Evergreen uses three library setting entries to trigger hold-driven recall and define change parameters. When a hold is placed and there is no availabe copy, Evergeen will check whether the Recall settings are set up for the library. If settings are on and recall condition is met, a recall will be triggered.

Go to AdminLocal AdministrationLibrary Settings Editor to set them up.

  1. Recalls: Circulation duration that triggers a recall

    This is the threshold that decides whether a recall is triggered. Recalls are triggered only when items are checked out with a loan period longer than the one specified in this entry. For example, in a library the longest general loan period is 35 days. Extended loan to faculty is 92 days. You may specify, e.g. 36 days or 90 days in this entry to trigger recalls on items checked out to faculty with extended loan period. But you need to consider the next entry to make your decision.

    Tip

    Evergreen uses the loan duration rule in circulation records as the loan period of a circulation. It does not calculate the loan period from the checkout and due dates. If you set specific due date on checkout, the actual loan period and the loan duration rule may not match.

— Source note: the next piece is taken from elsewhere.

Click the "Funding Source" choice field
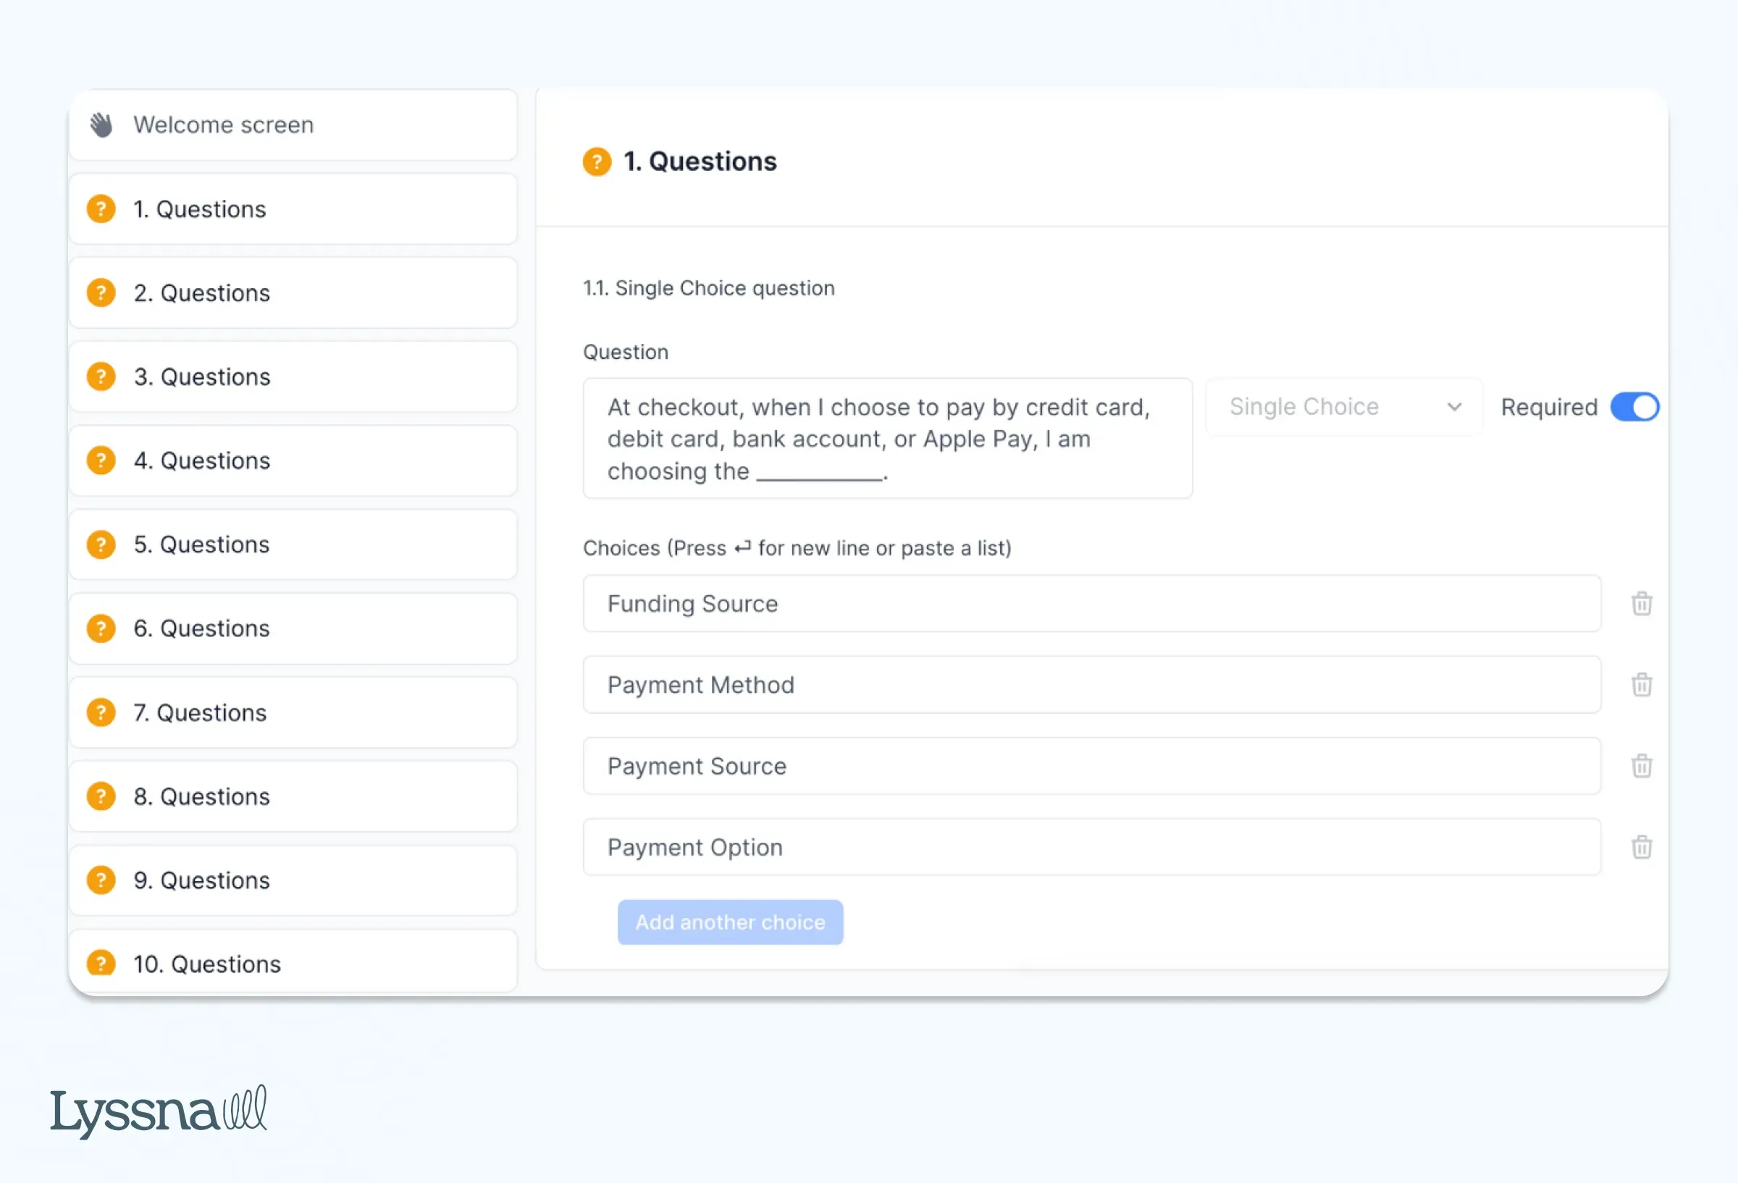The height and width of the screenshot is (1183, 1738). [x=1092, y=604]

  2. Recalls: Truncated loan period

    When a recall is triggered, Evergreen will reset the due date in the current circulation record. The new due date is calculated based on the value entered in this entry and the above. The later date generated by these two entries will be the new due date. For example, the truncated loan period is 7 days and the threshold in the above entry is 36 days. On 2013-07-01 a recall is triggered on an item checked out on 2013-06-09, and the new due date based on truncated loan period will be 2013-07-08 (2013-07-01 + 7 days), while 2013-07-15 is based on the recall threshold (2013-06-09 + 36 days). Evergreen will set the new due date to 2013-07-15. If the above item is recalled on 2013-07-10, the due date from the truncated loan period will be 2013-07-17. This will be the new due date. In other words, the recall threshold is the minimum loan period an extended loan can be shortened to, and patrons with extended loan items will have at least the truncated loan period when they receive the recall notice.

    Caution

    Under extreme circumstance, overdue items' loan periods may be extended, e.g. an extended loan checked out in last term is recalled in this term.

  3. Recalls: An array of fine amount, fine interval, and maximum fine.

    This is optional. If you wish to set up new fine rules on recalled items, follow the example quoted in the Library Settings Editor. Make sure the brackets and double quotation around the fine interval are included.